President Donald Trump, a year after his inaugural, has shown how spectacularly unqualified he is to hold the position of “most powerful man in the free world.”

That the United States is officially shut down is more than just a metaphor. It’s real.

And it’s all because of his inability to be clear about Perez and the rest of the DACA Dreamers.

I was on the phone on Friday with Perez who was pretty calm considering that she and the other DACA recipients had become Washington’s new political football.

She was true to her dream–hopeful.

“There’s a lot of momentum,” Perez said. “It’s really up to Congress now to ensure that there is protection for Dreamers. Everyone is doing all they can to ensure that happens tonight.”

Well, now we know they didn’t.

And if you’ve been following the negotiating process, we already know why.

Donald Trump may know the art of the deal, but when it comes to politics he doesn’t know diddly.

Not when it comes to running the government, or building a political coalition. The base of rabid pro-white nativists he placates at every turn, he loves.  Uniting the rest of America seems to be of little interest to Trump.

Trump is so outside of his “expertise” it’s no longer funny that he is taking down the office of the presidency and our country with him.

Hyperbole? Just look at how this DACA embarrassment unfolded.

You’ll recall the meeting a few weeks ago when Trump brought that bipartisan group of Congressional lawmakers into the Oval Office. Trump actually sounded reasonable.

“You folks are going to have to come up with a solution. And if you do, I’m going to sign that solution,” Trump said.

Trump was practically gushing while the media cameras were allowed to roll overtime. Why not? To counteract that tell-all book by Michael Wolff, “Fire and Fury,” Trump seemed to decide it was time to make us all veritable flies on the wall so we can see for ourselves.

For the first time, he was saying things that made him sound vaguely presidential, especially on DACA.

“I feel having the Democrats in with us is absolutely vital, as it should be a bipartisan bill, it should be a bill of love, truly it has to be a bill of love,” Trump said.

Trump even said he’d agree to a “clean DACA” separate from other issues that make up comprehensive immigration reform, such as “chain migration,” the ugly rhetorical phrase conservatives use to condemn what humane folks would call “family reunification.”

But Trump still wants that border wall and bragged that as a builder, he can get it done for less than $18 billion.

Trump was remaining the optimist.

“If we do the right bill. . .you’re not so far away from comprehensive immigration reform,” Trump said. “And if you want to take it that further step, I’ll take the heat.

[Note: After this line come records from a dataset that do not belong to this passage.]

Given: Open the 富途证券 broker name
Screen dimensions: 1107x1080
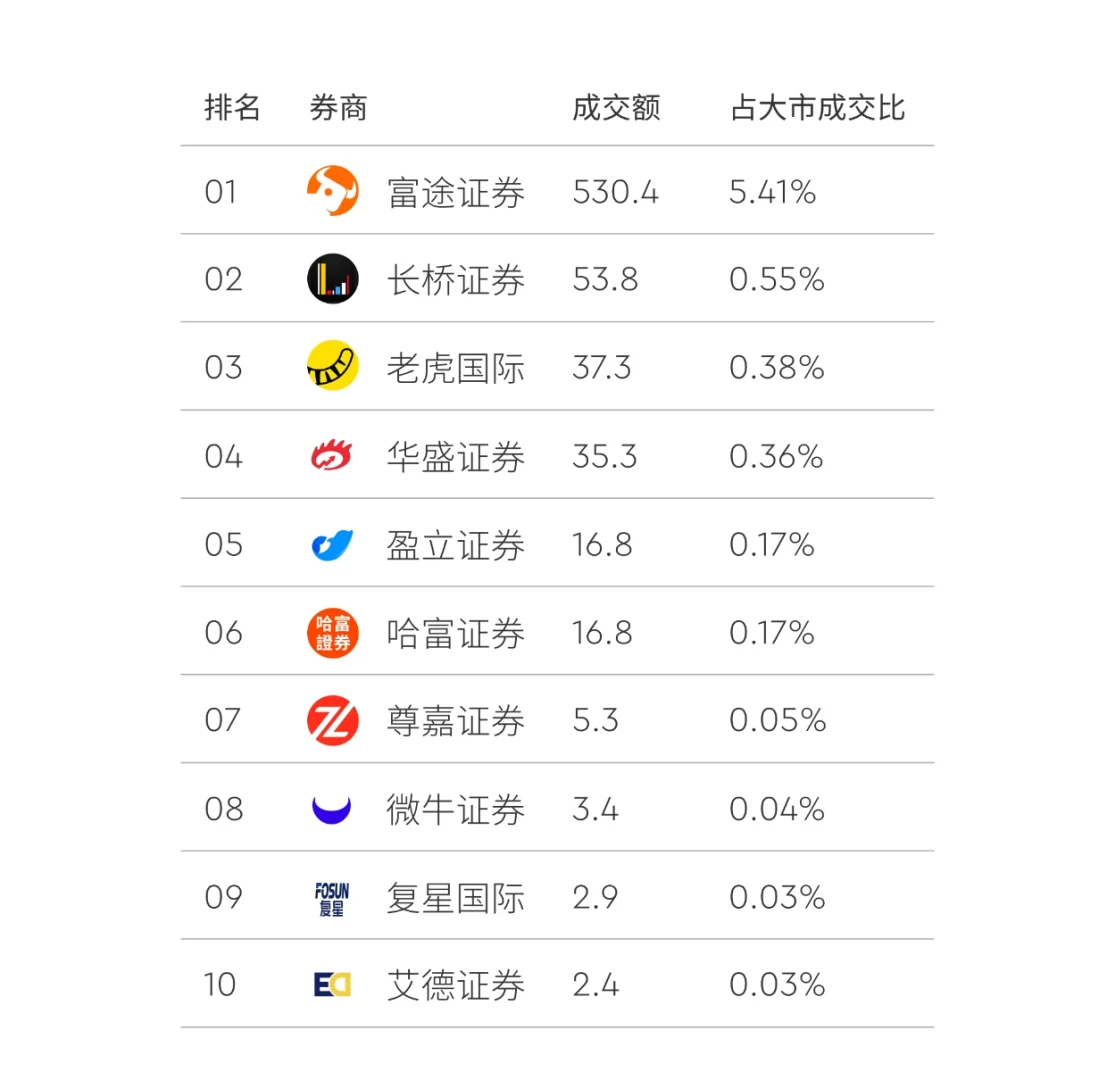Looking at the screenshot, I should click(456, 192).
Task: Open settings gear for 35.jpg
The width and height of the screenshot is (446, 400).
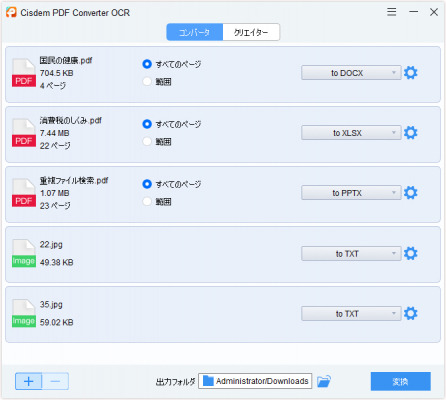Action: [410, 313]

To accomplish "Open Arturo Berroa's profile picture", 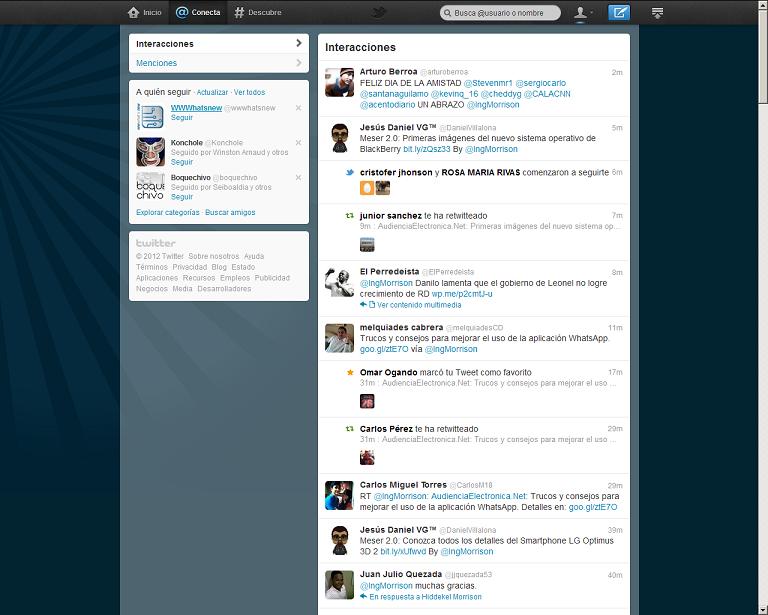I will tap(339, 82).
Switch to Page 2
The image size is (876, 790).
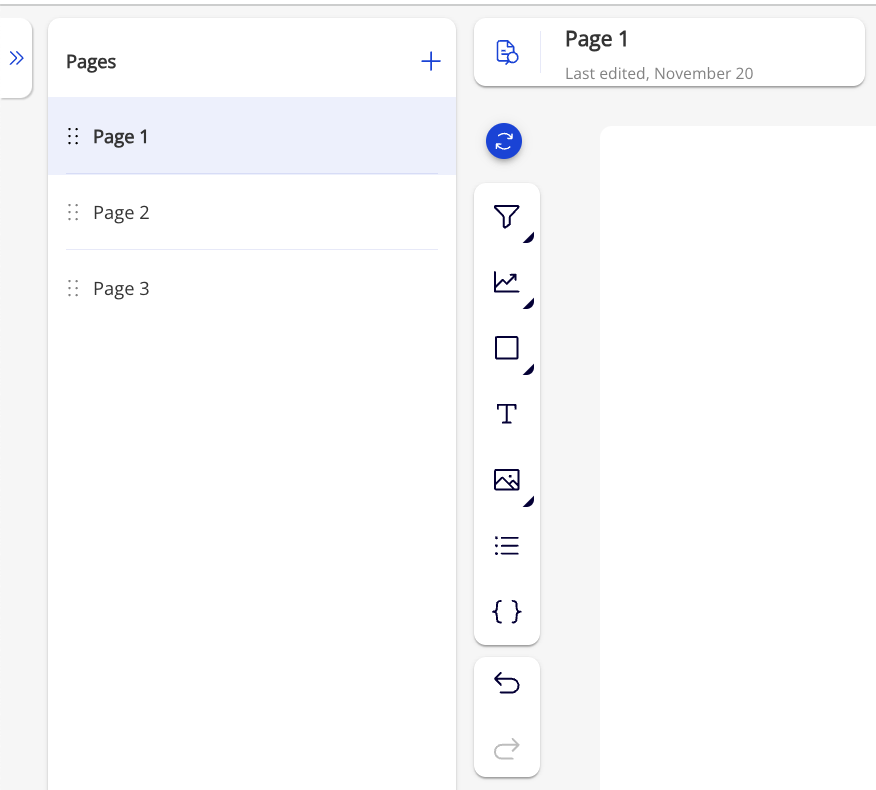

I don’t care. I’ll take all the heat you want to give me. And I’ll the heat off both the Democrats and the Republicans.”

Those were the words by “Mr. I’ll Take The Heat” that began the negotiation that lawmakers on both sides trusted.

When I wrote about the meeting, I wondered if it was real or just a set-up.

Now we know it was the latter, and realize that the president is not a man of his word.

How can you negotiate with someone whose words can’t be trusted?

We saw that days after the lovefest, when Trump referred to Haiti, El Salvador and African countries as “s—tholes.”

And then he denied it, despite what others said they heard.

And now we see his DACA rhetoric turn to s—t mid-negotiation.

What about Trump’s love for the Dreamers? Maybe it was like the love he felt for the porn star Stormy Daniels, because now the word thrown around in negotiations is “amnesty,” as in “No Amnesty,” for the DACA DREAMERS.

So back we go into the political darkness, waiting for Trump to signal the Republican-led government how to get out of this.

In the meantime, Cheska Perez waits for sanity, for someone to stand up to the bully Trump. Or for the bully to come to his senses.

Perez continues to do what she can. She protests, goes to Washington to lobby Congress.

But she’s at the max of her DACA term and can’t reapply for any more extensions. Her papers are good through the mid-term elections.

Will she be forced back to a Philippines she left 14 years ago when she was six?

“The administration is targeting any and all undocumented individuals,” Perez told me. “That’s frightening when you’re counting down the days you have left on DACA.”

Cheska’s reality, her future, shouldn’t be based on Trump’s whim. A clean DACA bill without conditions is what’s needed now.

Emil Guillermo is an award-winning journalist and commentator.

Emil Guillermo is an Inquirer.net columnist based in North America. 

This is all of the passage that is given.